Tahun 2022 merupakan momentum untuk memulihkan ekonomi dan tidak bisa ditunda ke tahun 2023. Menurut Taufik, hal ini terjadi karena tahun depan fokus nasional sudah mulai beralih kepada isu politik sebagai tahun pembuka persaingan politik nasional menyambut pemilihan presiden tahun 2024.

Ia menambahkan wacana pemerataan pertumbuhan ekonomi melalui pemindahan IKN ini tidak bisa langsung tercapai karena beberapa halangan yang terjadi. Salah satunya adalah keterhubungan provinsi Kalimantan Timur dengan berbagai daerah di Indonesia yang belum maksimal baik dari segi suplai maupun tuntutan ekonomi baik secara langsung maupun tidak langsung.

Ia melihat Kalimantan Timur memang akan diuntungkan dengan distribusi pekerja ketika proses pembangunan IKN. Namun momen itu hanya berlangsung dalam jangka waktu pendek yakni 2 sampai 3 tahun. Hal ini didorong oleh belum tersedianya infrastruktur dan mobilitas yang memadai di Provinsi Kalimantan Timur. Oleh karenanya, ia berkesimpulan keuntungan ekonomi belum akan nampak nyata dalam waktu 10 tahun yang akan datang.

Sementara itu, dari perspektif lingkungan Masitoh berpendapat pemindahan IKN tidak mampu menyelesaikan permasalahan generasi saat ini dengan cepat. Proses pemindahan ibukota sangat rentan terhadap pembangunan yang bersifat jangka pendek. Selain itu, hal ini juga dapat merusak poin-poin yang bisa diproyeksikan untuk jangka panjang seperti lingkungan dan terpecahnya sektor ekonomi-sosial yang seharusnya menjadi satu kesatuan.

Masitoh menambahkan bahwa apa yang terjadi di Jakarta dan calon IKN baru diikuti dengan pertanyaan apakah permasalahan di kedua tempat tersebut bisa terselesaikan atau tidak. Pemindahan ibu kota juga harus mengingat konflik terkait agraria dan pertanahan yang menjadi permasalahan yang tidak terhindarkan saat ini.

Kebakaran hutan dan deforestasi menjadi dilema lain yang masih menjadi permasalahan yang belum terselesaikan di calon IKN. “Pemerintah seharusnya sampai pada hal-hal mikro dan tidak hanya terfokus pada hal-hal makro saja.” Ujar Masitoh.

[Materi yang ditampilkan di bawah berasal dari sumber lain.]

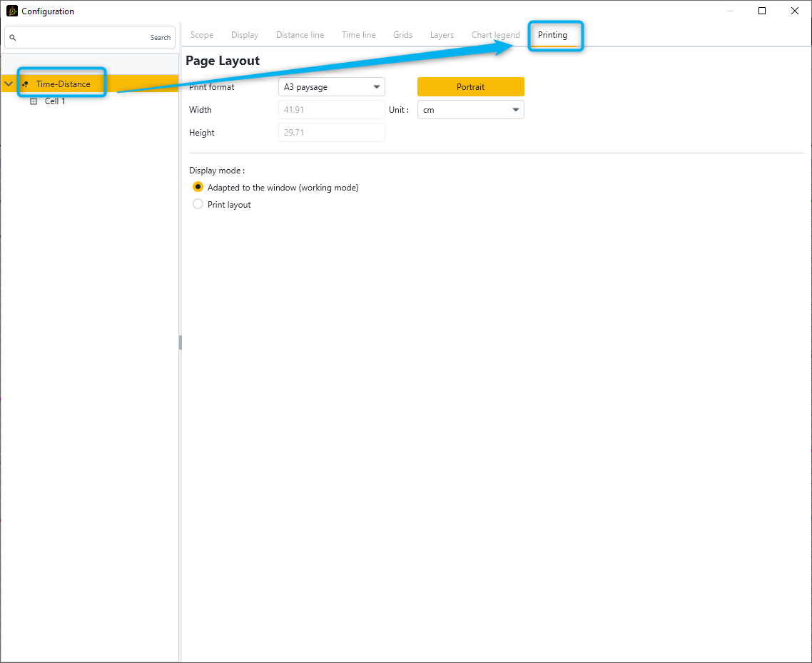Viewport: 812px width, 663px height.
Task: Click the Cell 1 grid icon
Action: tap(33, 101)
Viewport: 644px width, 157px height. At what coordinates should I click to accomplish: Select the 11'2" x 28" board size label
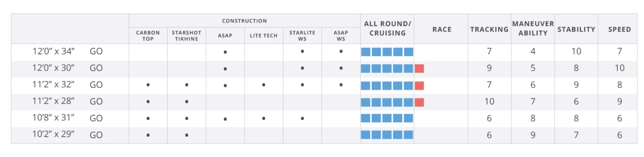click(53, 101)
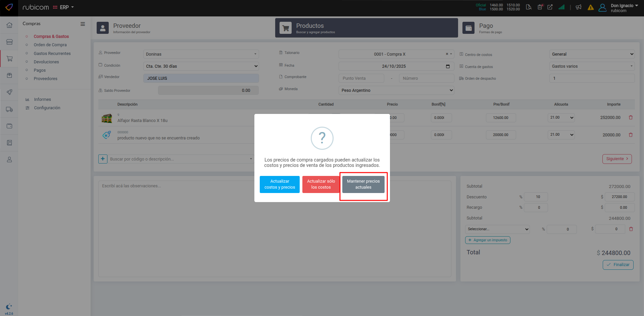Delete the Alfajor Rasta Blanco row
Viewport: 644px width, 316px height.
631,118
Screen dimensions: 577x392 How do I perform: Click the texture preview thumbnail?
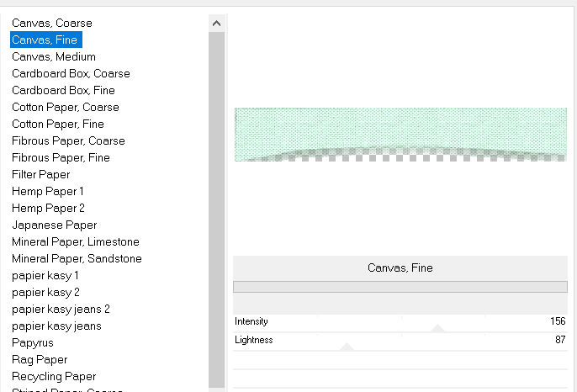pyautogui.click(x=400, y=134)
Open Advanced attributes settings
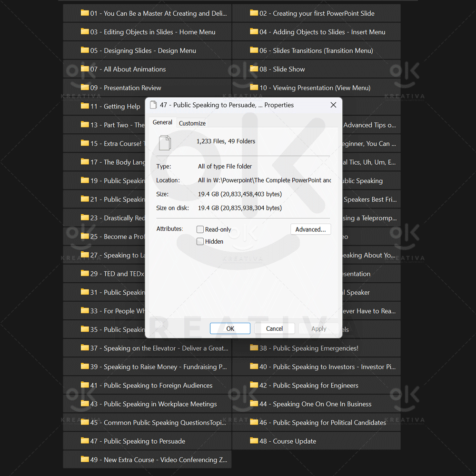The width and height of the screenshot is (476, 476). click(x=310, y=229)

Ia juga menekankan bahwa pemindahan IKN belum tentu menyelesaikan masalah di Jakarta, malah hal ini lebih rentan menciptakan masalah yang baru di tempat yang lain. “Ada masyarakat-masyarakat marjinal yang belum terakomodir kebutuhan mereka dalam proses pemindahan IKN.” Tutup Masitoh. (AP/ESP)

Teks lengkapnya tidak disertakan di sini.